The team has been hugely successful in the past 30 years, said Bob Alford, sheriff of Johnson County in Texas and chair of the Texas association. His association’s team was formed when it was rare for a law enforcement agency to have a dedicated cold case team of its own, he said.

“We’re a big think tank,” Alford said.

The 25-member team, which also includes multiple sheriffs, deputies, forensics experts and prosecutors, provides insight on cold cases presented to them by agencies who have hit a wall and need some help, he said.

All of the members of the Florida cold case team are sponsored by their own agencies so there is no additional cost to taxpayers, Brand said. The group also will meet quarterly in different locations across the state.

The cold case team provides an interdisciplinary approach to solving cases that are often put on a shelf or shuffled from desk to desk as investigators are promoted, moved around or retire, Brand said.

“The whole point of this is to get a fresh set of eyes looking at it and see if we can solve them,” Brand said.

The team will be especially useful for smaller law enforcement agencies that don’t have investigators dedicated solely to cold cases, said Greg Thomas, a master detective with the Hillsborough County Sheriff’s Office.

He is one of two detectives HCSO dedicates to its about 250 cold cases. The oldest one dates back to 1956.

The Hillsborough sheriff’s office was one of the first agencies in the state to dedicate resources solely to cold cases, Thomas said. In 2006, the agency received a grant from the National Institute of Justice to submit DNA evidence from its unsolved homicides, unidentified remains and missing persons cases. Deputies made seven arrests as a result of that project, Thomas said.

Since that time, the Hillsborough sheriff’s office also has been coordinating a handful of community volunteers who review old cases with detectives and meet to discuss what other avenues can be explored in the investigation. The volunteers give a fresh look at the cases and help investigators go over old suspect and witness interviews and ask questions about the evidence.
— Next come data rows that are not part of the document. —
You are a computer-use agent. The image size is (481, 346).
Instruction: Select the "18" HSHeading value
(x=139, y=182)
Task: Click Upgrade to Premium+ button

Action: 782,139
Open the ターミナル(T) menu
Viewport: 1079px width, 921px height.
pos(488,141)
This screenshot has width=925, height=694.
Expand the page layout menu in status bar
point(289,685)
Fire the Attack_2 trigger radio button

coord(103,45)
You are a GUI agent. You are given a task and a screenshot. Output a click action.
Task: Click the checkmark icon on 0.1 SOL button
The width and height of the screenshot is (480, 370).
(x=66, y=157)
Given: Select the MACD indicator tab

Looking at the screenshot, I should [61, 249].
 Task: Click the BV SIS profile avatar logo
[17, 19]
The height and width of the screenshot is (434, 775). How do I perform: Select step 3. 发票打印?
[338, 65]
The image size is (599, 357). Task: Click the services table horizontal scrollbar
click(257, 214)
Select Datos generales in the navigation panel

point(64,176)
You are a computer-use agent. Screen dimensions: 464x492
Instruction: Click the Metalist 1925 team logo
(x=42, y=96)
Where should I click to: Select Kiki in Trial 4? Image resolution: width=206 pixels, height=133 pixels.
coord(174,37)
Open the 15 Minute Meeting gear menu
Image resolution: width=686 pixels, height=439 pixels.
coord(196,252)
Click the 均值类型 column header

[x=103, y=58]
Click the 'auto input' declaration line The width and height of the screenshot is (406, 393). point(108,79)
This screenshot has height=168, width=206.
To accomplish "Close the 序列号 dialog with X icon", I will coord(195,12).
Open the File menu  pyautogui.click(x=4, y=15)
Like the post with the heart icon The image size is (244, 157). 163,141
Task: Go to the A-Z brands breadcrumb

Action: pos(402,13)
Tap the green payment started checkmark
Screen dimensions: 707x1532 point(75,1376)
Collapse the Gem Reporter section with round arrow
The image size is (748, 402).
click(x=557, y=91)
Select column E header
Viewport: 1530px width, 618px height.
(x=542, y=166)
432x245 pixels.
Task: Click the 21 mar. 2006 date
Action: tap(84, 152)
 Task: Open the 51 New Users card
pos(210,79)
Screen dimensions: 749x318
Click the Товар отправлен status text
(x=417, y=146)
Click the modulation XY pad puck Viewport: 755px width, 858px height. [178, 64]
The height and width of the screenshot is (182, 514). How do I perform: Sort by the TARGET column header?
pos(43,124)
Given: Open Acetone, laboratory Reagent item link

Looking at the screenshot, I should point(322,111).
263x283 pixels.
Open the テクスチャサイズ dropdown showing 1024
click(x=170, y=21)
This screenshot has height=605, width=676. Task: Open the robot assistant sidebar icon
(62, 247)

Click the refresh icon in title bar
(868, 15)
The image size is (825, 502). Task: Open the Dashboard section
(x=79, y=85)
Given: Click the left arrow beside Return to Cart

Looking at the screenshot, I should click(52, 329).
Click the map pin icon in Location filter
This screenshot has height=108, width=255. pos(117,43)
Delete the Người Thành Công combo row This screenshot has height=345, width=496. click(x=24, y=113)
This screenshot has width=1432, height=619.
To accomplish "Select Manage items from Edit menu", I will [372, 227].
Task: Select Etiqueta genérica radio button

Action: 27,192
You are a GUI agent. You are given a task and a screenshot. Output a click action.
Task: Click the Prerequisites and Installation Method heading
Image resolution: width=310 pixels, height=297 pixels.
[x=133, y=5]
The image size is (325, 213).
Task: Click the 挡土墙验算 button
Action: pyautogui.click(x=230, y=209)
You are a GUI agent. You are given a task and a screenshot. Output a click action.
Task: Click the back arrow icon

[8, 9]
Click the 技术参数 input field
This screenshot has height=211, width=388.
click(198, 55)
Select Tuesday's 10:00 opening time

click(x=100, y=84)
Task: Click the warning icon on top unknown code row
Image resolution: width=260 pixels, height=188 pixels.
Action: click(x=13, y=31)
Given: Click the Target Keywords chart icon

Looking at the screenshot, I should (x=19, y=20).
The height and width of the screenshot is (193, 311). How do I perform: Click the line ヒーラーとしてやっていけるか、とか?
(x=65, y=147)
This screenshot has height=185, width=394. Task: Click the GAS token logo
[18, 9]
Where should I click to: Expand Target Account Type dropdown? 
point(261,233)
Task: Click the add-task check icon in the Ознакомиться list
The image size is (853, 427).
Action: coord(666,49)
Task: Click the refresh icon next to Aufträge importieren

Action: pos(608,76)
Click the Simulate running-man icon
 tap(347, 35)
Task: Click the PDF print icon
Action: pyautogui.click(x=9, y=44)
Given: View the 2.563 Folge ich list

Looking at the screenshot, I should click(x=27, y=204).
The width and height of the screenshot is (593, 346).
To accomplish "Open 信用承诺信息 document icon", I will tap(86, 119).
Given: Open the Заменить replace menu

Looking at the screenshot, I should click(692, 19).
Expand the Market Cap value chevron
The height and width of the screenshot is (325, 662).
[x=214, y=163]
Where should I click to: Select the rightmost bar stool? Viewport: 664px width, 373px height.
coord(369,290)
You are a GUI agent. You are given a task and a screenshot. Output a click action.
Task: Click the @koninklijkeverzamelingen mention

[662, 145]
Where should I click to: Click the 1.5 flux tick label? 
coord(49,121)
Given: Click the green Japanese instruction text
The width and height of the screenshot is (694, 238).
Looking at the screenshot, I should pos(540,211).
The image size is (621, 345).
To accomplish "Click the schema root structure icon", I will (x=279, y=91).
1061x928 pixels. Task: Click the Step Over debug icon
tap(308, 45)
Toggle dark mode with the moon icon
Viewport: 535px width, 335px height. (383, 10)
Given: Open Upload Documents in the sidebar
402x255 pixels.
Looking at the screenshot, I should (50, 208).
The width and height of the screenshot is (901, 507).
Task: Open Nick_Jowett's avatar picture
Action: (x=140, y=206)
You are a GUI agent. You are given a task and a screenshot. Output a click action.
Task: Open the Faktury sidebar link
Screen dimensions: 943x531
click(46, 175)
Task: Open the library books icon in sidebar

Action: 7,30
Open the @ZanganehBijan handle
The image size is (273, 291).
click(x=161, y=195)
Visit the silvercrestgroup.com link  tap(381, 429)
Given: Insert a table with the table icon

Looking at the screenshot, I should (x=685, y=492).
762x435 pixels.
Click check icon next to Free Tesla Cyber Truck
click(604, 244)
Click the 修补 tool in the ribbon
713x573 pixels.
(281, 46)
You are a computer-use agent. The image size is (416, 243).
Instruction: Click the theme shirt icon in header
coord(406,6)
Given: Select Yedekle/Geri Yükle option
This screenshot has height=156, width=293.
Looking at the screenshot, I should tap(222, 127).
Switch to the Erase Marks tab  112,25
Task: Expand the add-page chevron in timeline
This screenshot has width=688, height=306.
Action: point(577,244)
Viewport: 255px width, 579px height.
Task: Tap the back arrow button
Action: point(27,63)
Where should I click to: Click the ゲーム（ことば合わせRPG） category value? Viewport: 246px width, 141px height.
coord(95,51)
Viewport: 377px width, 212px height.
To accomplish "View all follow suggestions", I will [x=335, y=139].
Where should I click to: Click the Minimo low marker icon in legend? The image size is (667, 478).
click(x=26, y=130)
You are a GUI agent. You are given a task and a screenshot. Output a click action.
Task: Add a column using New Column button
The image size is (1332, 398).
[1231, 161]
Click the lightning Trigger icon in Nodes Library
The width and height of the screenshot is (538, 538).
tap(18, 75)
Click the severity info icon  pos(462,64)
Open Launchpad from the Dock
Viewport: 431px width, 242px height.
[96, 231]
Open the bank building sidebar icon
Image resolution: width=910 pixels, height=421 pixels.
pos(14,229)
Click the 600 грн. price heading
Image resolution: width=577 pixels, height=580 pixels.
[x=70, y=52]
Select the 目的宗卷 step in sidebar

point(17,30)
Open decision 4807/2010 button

“It helps out a lot,” Thomas said. “Otherwise you’re just going through volumes of cases.”

That volume of cold cases all across is the state is why Ryan Backmann thinks that while the Florida Sheriffs cold case team will be beneficial, more needs to be done.

Authorities have not caught the man who shot his father in the back robbed him of his wallet in 2009. Since his father’s murder, Backmann has become an advocate for victims’ families and has dedicated himself to getting more resources aimed toward reducing the number of unsolved homicides in Florida and across the country. He started Project: Cold Case earlier this year and works from his Jacksonville home, posting weekly cold case “spotlights” on social media and putting them into a database.

He worked closely with Sen. Aaron Bean, R-Fernandina Beach, on drafting the bill that would have created a Cold Case Task Force under the umbrella of the Florida Department of Law Enforcement. That bill failed in committee during the legislative session earlier this year because of budget concerns. It was Bean’s second attempt to push the legislation through, and he plans to try again next year, Backmann said.

“At the end of the day, it’s truly a public safety issue,” he said. “These murderers are walking around out here. They’re a danger. They’re a threat to our family members, to our friends.”

There should be a task force that includes community members and is subject to state public records laws that will determine how many cold cases there are in Florida and create a standard for what makes a case “go cold” and how to best investigate them, Backmann said.

“I think there’s a lot of work to be done,” he said.

Cold cases require a lot of patience and effort, Thomas said. Most of the time, he said, each case has been thoroughly investigated; the detectives just need a small piece of evidence to break it open.

“It’s an extremely frustrating form of investigation,” Thomas said. “But it can be very gratifying.”